DOBO, SPEKTRUM – Keterwakilan masyarakat Desa Marfenfen, Kecamatan Aru Selatan, Kabupaten Kepulauan Aru mendapat kesempatan baik menyampaikan aspirasi mereka kepada Wakil Ketua DPD-RI, Dr. Nono Sampono, S.Pi.M.Si saat berkunjung ke kabupaten berjuluk Jargaria itu.
Pasalnya, tanah adat sebagai hak ulayat warga desa itu, kini menjadi tak menentu, dan masih dalam proses hukum.
Kiranya kehadiran Wakil Ketua DPD-RI tersebut, masalah tanah adat yang merupakan hak ulayat warga Desa Marfenfen terselesaikan.
Penyampaian aspirasi warga Marfenfen itu disampaikan saat tatap muka yang digelar Nono Sampono bertempat di lantai II, Kantor Bupati Kepulauan Aru, pekan kemarin. Pertemuan itu membahas persoalan sengketa tanah antara masyarakat Desa Marfenfen, Kecamatan Aru Selatan dengan pihak TNI AL.
Perwakilan masyarakat Adat Desa Marfenfen yang hadir yakni, Panus Helnia, Hein Botmir, Thomas Botmir, Yusten Botmir, dan Robert Tildjuir.

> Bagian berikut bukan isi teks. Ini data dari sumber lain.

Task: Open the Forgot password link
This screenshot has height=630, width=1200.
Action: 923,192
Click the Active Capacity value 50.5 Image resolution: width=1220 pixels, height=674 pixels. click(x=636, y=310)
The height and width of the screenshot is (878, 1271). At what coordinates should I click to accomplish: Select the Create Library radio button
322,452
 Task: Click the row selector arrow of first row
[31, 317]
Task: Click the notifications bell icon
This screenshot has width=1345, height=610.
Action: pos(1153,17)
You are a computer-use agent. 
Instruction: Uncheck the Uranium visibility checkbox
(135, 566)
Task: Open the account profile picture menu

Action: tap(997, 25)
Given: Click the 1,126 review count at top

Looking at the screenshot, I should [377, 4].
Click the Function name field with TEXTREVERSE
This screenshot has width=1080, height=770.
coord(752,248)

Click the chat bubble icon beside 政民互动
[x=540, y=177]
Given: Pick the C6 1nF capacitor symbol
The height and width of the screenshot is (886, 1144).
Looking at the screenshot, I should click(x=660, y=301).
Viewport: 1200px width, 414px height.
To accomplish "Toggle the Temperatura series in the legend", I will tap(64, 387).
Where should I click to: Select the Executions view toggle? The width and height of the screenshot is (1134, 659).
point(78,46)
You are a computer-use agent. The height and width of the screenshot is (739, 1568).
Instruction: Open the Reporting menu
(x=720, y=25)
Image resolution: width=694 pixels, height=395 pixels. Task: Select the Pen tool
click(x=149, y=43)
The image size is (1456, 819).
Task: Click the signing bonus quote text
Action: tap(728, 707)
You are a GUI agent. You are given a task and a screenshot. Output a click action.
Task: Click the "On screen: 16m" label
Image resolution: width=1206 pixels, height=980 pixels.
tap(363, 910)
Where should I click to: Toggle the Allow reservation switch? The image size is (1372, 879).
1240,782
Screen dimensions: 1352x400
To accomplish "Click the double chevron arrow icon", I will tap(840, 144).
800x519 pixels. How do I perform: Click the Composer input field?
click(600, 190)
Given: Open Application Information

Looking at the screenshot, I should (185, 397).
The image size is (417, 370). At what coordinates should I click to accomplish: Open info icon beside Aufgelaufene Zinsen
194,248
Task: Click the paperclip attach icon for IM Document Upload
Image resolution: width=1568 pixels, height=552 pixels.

Selain itu turut hadir, Staf Khusus Wakil Ketua DPD-RI Bidang I, Laksda TNI (Purn) Didi Setiadi, Pasi Intel Lanal Aru, Kapten Laut (P) Daulat Magasi, SH, Kepala Kesbangpol Kabupaten Kepulauan Aru, Joel Gaite, Kepala Seksi Pengadaan Tanah dan Pengembangan Pertanahan, Mirsa Sopacua, Kepala Seksi Penetapan Hak dan Pendaftaran Hak, Valentino Soumokil dari Kantor Pertanahan Kabupaten Kepulauan Aru.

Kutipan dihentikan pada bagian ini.